If you're successful with the increased pay go for it as life is too short and it's just another adventure! Plus being closer to your mum and being able to catch those Malaysian sailfish are additional bonuses!

Good luck with the decision mate.

Marty


----------



## eagle4031 (Jan 29, 2010)

Big D said:


> Remember - more money doesn't equal happiness - making the most of your opportunities, even if they go bum up, is what gives contentment I reckon. That way there's no regrets. (Having said that don't expect to see me in Marla next time you visit!)
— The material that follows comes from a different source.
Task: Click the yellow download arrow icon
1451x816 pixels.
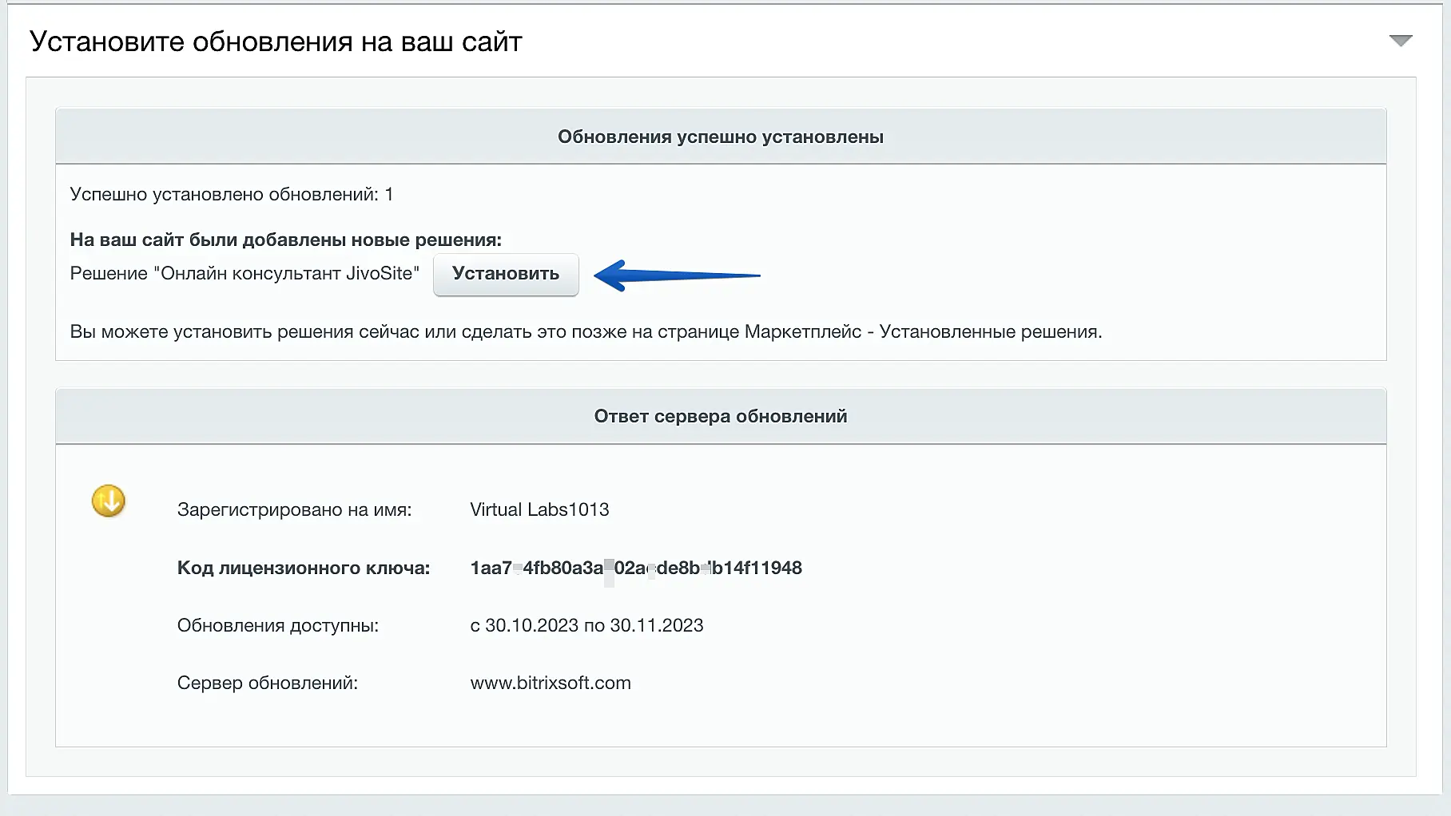Action: [109, 501]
I think this sums it up - some of the things i have gone for have gone belly up - but when i look back and reflect - i am a better person now because of it - and i have no regrets


----------



## bazzoo (Oct 17, 2006)

Mike Ken has totally encapsulated the situation . If they WANT you over there , they are going to have to pay for it , remembering that you will be renting and not paying off your own apartment , so thats dead money . Also Michaela should not be disadvantaged by the move , in other words if its not a promotion and they dont have the guts to pay like its a promotion , dont go .A move like that should come with a Job promotion and a title and a substantial salary package increase .Why put undue pressure on your marriage by accepting the terms they are offering , so you either get a bigger package , enough to more than compensate for Michaelas loss of income and your cost of renting plus a buffer , it seems to me they are more or less holding a gun to your head and hoping you wont call their bluff . Mike ask for what YOU and YOUR wife would want to go there and if not , theres always a very good income back here, and lots of Kings at the moment


----------



## troutfish (Jun 21, 2007)

my bit.

1 - not reasonable to expect a salary reduction, regardless of cost of living in malaysia
2- cant consider your wife's income loss, that is part of your decision making process
3 - will be hell on earth if your wife is not happy with it, especially with the cultural differences she will face

not an expert by any stretch, but have moved a few times

hope it works out for you


----------



## Rose (Jan 30, 2006)

xxxxxxxxxxxxxxxxxx


----------



## Brc226 (Jul 31, 2009)

Gatsey,
Living in Asia will be quite an adjustment for everyone in your family and won't be without it's challenges. No company could realistically expect anyone to make such a major adjustment to their family life without reasonable compensation. The salary package they offer should be just compensation and should be good enough to compensate for the tough times when they arise. I know that there is more to life than money but let's face it, you wouldn't work if you didn't have to.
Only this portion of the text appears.